◆ Problem: Go through the material and copy each line in which the word "Identify" shows up.

◆ Exercise materials:
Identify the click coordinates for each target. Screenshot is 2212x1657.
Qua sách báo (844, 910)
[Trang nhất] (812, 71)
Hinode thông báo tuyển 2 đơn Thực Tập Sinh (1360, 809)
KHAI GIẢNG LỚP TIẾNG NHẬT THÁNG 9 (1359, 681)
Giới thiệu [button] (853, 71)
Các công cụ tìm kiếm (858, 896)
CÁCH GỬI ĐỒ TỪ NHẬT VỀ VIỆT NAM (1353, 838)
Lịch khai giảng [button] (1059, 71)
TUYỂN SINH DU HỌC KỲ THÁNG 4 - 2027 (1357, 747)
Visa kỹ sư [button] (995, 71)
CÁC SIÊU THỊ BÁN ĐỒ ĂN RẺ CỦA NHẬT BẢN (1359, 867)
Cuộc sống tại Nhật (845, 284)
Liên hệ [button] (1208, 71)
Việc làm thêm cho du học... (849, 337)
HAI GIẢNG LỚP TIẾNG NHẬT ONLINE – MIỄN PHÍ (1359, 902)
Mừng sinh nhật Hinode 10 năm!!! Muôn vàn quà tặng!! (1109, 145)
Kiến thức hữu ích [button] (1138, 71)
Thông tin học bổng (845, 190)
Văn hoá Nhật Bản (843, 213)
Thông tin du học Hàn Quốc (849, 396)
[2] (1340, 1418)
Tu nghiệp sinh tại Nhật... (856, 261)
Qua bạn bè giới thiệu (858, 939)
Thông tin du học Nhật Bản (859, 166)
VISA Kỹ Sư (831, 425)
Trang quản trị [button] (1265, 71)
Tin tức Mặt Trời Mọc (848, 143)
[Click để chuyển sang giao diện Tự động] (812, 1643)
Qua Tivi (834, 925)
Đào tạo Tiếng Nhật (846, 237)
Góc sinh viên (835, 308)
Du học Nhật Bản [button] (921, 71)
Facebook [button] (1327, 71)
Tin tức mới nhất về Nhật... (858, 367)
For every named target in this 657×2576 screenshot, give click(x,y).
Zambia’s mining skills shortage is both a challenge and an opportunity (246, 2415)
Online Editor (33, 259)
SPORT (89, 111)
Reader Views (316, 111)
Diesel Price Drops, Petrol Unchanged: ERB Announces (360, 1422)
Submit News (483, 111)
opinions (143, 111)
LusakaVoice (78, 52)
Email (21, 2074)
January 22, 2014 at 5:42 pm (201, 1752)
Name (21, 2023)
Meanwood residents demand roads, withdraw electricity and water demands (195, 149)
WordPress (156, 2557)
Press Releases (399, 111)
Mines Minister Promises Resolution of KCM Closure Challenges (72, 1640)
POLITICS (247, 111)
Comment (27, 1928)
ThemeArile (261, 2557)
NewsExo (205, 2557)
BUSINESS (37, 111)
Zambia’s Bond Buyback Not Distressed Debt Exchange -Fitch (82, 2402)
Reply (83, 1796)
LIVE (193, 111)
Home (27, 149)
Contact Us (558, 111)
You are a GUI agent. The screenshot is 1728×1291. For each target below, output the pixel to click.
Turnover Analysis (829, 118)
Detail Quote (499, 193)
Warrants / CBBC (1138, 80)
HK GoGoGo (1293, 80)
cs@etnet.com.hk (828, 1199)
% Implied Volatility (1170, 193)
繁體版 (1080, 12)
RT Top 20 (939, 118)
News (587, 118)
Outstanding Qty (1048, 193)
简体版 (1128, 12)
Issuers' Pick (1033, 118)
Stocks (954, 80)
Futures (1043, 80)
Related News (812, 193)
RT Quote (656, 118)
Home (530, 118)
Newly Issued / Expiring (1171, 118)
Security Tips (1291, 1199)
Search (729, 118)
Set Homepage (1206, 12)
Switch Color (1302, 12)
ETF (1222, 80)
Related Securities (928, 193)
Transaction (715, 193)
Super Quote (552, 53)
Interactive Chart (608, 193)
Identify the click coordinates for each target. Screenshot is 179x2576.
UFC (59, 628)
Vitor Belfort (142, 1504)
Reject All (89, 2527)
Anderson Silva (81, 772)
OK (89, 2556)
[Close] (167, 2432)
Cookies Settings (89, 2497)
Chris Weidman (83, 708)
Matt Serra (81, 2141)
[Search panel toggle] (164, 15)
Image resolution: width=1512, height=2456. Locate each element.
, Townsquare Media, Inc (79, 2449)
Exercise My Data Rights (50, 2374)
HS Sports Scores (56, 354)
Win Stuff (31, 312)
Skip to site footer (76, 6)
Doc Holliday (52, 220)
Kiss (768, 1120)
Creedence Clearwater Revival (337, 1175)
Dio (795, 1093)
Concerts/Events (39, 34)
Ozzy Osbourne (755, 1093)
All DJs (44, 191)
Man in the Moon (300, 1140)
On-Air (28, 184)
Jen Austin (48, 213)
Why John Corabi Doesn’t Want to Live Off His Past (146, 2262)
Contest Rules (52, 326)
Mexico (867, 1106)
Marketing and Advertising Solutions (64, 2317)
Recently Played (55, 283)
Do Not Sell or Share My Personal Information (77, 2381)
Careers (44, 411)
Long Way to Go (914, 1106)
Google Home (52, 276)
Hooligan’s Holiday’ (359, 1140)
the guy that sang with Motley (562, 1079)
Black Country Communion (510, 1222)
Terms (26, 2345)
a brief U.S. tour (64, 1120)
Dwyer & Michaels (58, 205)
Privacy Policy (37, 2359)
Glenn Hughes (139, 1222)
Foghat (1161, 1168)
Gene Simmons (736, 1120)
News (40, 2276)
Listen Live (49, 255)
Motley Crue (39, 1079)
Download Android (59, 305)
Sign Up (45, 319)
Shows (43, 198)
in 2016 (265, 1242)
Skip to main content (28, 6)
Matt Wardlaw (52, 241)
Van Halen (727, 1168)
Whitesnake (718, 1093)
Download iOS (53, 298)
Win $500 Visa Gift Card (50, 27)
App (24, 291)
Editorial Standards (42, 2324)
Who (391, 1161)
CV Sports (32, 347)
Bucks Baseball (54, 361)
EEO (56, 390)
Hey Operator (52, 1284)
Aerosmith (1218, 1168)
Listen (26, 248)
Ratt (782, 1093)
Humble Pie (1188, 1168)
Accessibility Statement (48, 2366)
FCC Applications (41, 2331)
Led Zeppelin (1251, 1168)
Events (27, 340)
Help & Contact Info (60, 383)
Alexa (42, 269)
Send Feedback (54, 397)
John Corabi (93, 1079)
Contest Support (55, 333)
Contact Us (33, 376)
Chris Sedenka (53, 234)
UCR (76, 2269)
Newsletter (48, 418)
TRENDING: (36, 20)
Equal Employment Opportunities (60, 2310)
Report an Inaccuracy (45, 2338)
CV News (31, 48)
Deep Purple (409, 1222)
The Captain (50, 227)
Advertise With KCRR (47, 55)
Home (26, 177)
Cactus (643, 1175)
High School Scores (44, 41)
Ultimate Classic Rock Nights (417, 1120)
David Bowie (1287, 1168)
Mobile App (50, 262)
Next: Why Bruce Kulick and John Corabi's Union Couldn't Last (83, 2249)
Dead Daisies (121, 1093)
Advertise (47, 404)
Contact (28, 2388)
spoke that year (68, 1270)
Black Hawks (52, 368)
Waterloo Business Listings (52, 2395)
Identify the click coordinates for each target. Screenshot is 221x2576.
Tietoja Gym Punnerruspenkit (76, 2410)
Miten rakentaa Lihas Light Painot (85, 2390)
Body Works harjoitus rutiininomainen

◆ Written solution:
Identify the click coordinates for each target. Screenshot is 2212x1657.
Identify the click coordinates for each target. Screenshot is 179x2576.
Identify the click coordinates for each target. Screenshot is 221x2576.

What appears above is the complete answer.